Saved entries
────────────────────

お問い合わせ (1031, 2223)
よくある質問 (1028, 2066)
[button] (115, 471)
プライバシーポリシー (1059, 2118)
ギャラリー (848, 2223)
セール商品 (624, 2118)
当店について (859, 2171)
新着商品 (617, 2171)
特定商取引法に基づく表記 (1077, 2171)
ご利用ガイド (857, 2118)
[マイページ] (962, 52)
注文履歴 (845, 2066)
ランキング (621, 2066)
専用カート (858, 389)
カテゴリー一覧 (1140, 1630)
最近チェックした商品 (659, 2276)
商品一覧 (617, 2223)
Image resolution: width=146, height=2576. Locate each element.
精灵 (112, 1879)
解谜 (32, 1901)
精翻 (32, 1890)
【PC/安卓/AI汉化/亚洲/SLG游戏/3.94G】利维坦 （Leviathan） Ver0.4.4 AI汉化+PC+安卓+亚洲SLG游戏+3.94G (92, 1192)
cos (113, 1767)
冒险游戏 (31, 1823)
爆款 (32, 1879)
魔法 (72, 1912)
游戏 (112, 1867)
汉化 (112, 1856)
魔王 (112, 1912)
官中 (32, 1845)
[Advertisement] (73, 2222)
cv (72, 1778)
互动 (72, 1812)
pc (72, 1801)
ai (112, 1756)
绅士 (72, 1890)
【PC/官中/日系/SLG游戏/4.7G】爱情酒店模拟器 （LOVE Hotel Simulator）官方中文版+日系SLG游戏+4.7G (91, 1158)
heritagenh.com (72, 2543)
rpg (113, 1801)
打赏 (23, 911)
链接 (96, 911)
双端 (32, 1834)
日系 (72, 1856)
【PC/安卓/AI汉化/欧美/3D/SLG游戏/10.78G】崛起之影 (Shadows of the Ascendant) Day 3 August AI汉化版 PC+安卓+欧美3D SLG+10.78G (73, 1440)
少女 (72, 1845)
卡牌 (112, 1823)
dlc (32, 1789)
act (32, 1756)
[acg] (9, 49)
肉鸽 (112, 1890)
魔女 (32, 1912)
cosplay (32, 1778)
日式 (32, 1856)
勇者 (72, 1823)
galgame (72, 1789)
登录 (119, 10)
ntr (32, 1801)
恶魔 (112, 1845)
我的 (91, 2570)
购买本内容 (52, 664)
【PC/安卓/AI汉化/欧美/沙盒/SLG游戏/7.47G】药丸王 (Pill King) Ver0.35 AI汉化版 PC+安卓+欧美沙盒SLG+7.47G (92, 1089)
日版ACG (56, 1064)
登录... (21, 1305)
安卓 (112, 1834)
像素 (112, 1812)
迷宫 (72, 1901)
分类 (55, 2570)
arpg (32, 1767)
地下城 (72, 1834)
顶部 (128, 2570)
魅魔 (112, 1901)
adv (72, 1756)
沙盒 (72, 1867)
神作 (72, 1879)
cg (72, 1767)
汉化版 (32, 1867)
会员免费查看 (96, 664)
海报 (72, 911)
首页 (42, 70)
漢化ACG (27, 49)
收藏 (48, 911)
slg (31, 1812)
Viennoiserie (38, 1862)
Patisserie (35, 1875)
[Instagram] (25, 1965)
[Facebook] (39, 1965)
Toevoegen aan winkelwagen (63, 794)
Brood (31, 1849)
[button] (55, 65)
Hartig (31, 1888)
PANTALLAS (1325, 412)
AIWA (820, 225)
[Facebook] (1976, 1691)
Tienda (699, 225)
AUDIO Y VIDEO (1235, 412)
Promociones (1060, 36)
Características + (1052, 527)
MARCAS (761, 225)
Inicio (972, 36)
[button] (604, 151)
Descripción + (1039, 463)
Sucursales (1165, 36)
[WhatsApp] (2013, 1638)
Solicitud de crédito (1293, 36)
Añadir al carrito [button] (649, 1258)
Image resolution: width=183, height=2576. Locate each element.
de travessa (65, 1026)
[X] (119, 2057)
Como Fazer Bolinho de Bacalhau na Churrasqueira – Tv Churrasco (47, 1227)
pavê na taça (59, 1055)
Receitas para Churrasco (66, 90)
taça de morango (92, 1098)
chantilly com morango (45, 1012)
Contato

────────────────────

#### [Exercise]
For this task, write out exactly the lines of the entries above, starting at the line with "galgame (72, 1789)" and ending at the line with "adv (72, 1756)", both included, and no others.

#### [Exercise result]
galgame (72, 1789)
登录 (119, 10)
ntr (32, 1801)
恶魔 (112, 1845)
我的 (91, 2570)
购买本内容 (52, 664)
【PC/安卓/AI汉化/欧美/沙盒/SLG游戏/7.47G】药丸王 (Pill King) Ver0.35 AI汉化版 PC+安卓+欧美沙盒SLG+7.47G (92, 1089)
日版ACG (56, 1064)
登录... (21, 1305)
安卓 (112, 1834)
像素 (112, 1812)
迷宫 (72, 1901)
分类 (55, 2570)
arpg (32, 1767)
地下城 (72, 1834)
顶部 (128, 2570)
魅魔 (112, 1901)
adv (72, 1756)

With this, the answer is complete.